I’m tempted to think that the last year is one more indication that there is, in fact, no such person. There’s just all of us, and while we definitely ultimately hold the power, I’m not sure we have any idea what to do with it.


Being disillusioned with America, of course, makes it extra nice to be in Britain. And the more ridiculously British the activity, the better. Tonight, it was hashing. The activity require a bit of explanation, if only because my flat-mates thought “going hashing” meant “using drugs.” This is only partially true, as the hashing to which I am referring involves both drinking and running. Basically, hashing is a quasi-sport invented by bored Englishmen in colonial Asia, in which one person—the “hare”—runs ahead and lays a trail using flour, while others follow. The activity is made more interesting by myriad false trails and most hares’ penchant for taking the group through swamps and thickets.
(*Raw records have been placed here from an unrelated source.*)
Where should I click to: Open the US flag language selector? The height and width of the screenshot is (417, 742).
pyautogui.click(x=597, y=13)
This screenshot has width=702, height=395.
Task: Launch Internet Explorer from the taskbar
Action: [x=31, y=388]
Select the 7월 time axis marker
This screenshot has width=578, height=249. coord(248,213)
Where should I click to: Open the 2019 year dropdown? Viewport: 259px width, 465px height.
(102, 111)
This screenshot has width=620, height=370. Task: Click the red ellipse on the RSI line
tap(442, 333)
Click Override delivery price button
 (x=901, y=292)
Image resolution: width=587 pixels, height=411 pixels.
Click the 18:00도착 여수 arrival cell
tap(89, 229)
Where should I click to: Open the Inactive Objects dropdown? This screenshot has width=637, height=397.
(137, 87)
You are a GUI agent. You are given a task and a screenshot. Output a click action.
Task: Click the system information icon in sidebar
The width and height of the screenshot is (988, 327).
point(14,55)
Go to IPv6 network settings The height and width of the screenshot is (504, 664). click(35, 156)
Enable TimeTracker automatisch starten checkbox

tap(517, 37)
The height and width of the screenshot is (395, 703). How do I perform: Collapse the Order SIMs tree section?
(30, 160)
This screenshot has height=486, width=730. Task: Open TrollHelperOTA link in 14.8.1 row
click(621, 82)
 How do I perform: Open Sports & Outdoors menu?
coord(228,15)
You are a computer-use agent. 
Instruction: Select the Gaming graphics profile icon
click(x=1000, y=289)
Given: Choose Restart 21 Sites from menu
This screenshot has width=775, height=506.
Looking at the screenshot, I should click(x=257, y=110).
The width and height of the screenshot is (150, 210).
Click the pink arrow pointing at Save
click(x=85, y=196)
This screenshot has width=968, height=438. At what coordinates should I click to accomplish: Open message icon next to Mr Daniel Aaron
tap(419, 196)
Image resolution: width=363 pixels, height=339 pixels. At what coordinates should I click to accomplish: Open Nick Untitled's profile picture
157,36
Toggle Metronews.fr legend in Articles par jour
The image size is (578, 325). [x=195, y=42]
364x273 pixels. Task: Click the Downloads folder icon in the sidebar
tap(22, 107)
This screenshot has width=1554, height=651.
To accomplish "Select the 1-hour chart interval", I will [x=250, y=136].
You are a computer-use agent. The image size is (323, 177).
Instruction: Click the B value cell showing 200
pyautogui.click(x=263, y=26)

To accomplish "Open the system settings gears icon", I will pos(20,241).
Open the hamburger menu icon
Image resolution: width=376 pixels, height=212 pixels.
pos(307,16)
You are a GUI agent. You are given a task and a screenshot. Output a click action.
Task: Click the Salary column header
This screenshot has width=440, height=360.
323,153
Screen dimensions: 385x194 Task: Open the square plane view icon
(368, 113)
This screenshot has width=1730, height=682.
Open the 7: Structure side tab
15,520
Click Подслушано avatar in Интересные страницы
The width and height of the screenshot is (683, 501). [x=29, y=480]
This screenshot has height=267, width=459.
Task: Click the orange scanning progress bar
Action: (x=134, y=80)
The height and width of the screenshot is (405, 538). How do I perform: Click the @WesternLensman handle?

Hashing shares a few characteristics with cults, including secret names, a repertoire of song, its own lingo, and a strained relationship with the police.

The Oxford hash, naturally, embodies the hashing motto of “drinkers with a running problem.” Ben Elias—of marching band fame—was in town, so he and I took a bus into Kidlington, north of Oxford. The meeting site was a police station parking lot, and although British police, by merit of having no guys and wearing silly hats, are not particularly intimidating, it still seemed like an odd place for a group of alcoholics and miscreants to meet. A hasher waiting there told us to actually go into the building, which we did, despite suspecting some sort of trap. We eventually found our way to the back which, unsurprisingly, was a fully stocked pub. I’ve gone hashing a few times, but I still have yet to even come up with a hypothesis of who hashers “are.” This group was really varied in terms of age, and as soon as I heard peoples’ accents, I realized that these people were socioeconomically far from the Britons to which I am exposed at the university. The neighborhood through which we ran was decidedly working class. We finished with some fireworks, chips, and, of course, a few good cans of lager (drank to classic hasher drinking songs, slightly varied from the versions I’ve learned in Princeton), a fine celebration for Oxford’s five-hundred and fifty-first hash.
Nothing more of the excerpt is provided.